Zoom in this architecture, will see lots of boxes.

Data will be packed as Boxes, and use Email Servers that are already deployed around the world to deliver. The qualities of Email servers are variant, delivery order and time are not guaranteed. How to make sure we can unpack back the Data.

Message's ID

Since Internet appeared, nodes have communicated with each other, ID design became as important as Font design. We had many solutions, here introduce a solution, called "Dependent ID", it means if you want to process this message, first you need to process the message, if the message got lost, ask to send it again.

As the picture above, the traditional point to point messages have a ordered ID, easy to know which got lost. distributed messages also have ordered ID, but don't have a ID Server to create IDs for all Nodes, not easy to figure out which ID had lost, when we added a dependent-id, thing is getting easier.

Implement

To implement this architecture, we need to register four email addresses from four Email Service Providers located in four cities around the world.
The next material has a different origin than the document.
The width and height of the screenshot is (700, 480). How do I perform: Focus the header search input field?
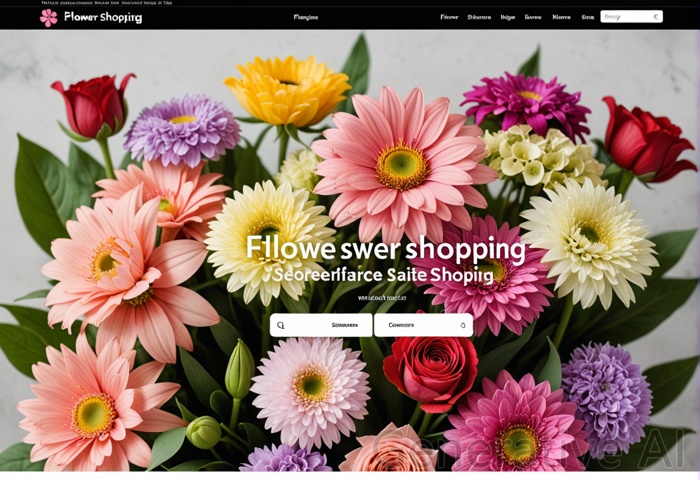click(625, 17)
For simplicity, we install an Email Server locally, and create four domains to represents four locations.

Stand-Alone Mobile App

Before getting distributed, first we build a stand-alone APP. Start a Xamarin Forms solution, and add two components to the Android project.

Install-Package iBoxDB
Install-Package MailKit

Xamarin Forms use lots of binding techniques, we follow the convention, add a Box property and a PropertyChanged event. In iBoxDB, data are encapsulated in Boxes.
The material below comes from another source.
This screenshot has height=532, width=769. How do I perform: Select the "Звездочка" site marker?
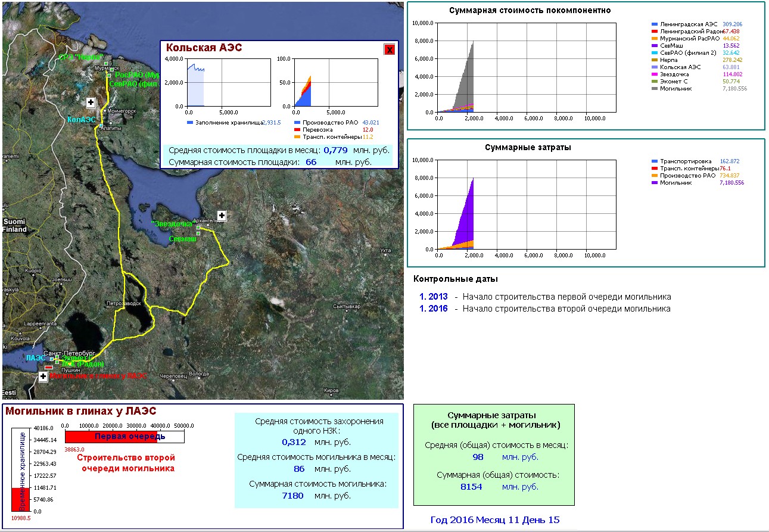point(198,227)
public class BoxSpace : INotifyPropertyChanged
{
   Box box = null;
   public Box Box
   {
      get { return box; }
      set
      {
         box?.Dispose();
         box = value;
         PropertyChanged?.Invoke(this, new PropertyChangedEventArgs("Box"));
      }
   }

  public event PropertyChangedEventHandler PropertyChanged;
}

When the Box property is changed, it triggers the Collection to reload records from database.

public class ObservableTableCollection<T> : ObservableCollection<T> where T : class, new()
{
    BoxSpace boxSpace;
    string tableName;

    public ObservableTableCollection(BoxSpace boxSpace, string tableName)
    {
        Init();
        boxSpace.PropertyChanged += BoxSpace_PropertyChanged;
    }

    private void BoxSpace_PropertyChanged
    (object sender, System.ComponentModel.PropertyChangedEventArgs e)
    {
       Init();
    }

    private IEnumerator<T> objects;
    private void Init()
    {
       Clear();
       objects = null;
       objects = boxSpace.Box?.Select<T>("from " + tableName).GetEnumerator();
    }
}

And this Collection is binding with UI:

public ObservableTableCollection<Item> GetItemTable()
{
   return new ObservableTableCollection<Item>(BoxSpace, "Item");
}     
public partial class ItemsPage : ContentPage
{
   public ObservableTableCollection<Item> Items { get; set; }

   public ItemsPage()
   {
      InitializeComponent();

      Items = DataStore.Current.GetItemTable(); 
      BindingContext = this;
   }
}

when we want to update the UI, we just update the Box property:

public void Update()
{
   BoxSpace.Box = Auto.Cube();
}

We don't want to load all data to UI at once. Add a limitation to LoadNext() method, load 10 records each time.

public int LoadNext()
{ 
            ...
  int startIndex = Count;
  List<T> list = new List<T>();
  while (objects.MoveNext())
  {
      Items.Add(objects.Current);
      list.Add(objects.Current);
      if (list.Count >= 10)
      {
         break;
      }
  }
  if (list.Count > 0)
    OnCollectionChanged(new NotifyCollectionChangedEventArgs
    (NotifyCollectionChangedAction.Add, list, startIndex));
               
}

This method will be called on the UI appearing or scrolling to the end of List.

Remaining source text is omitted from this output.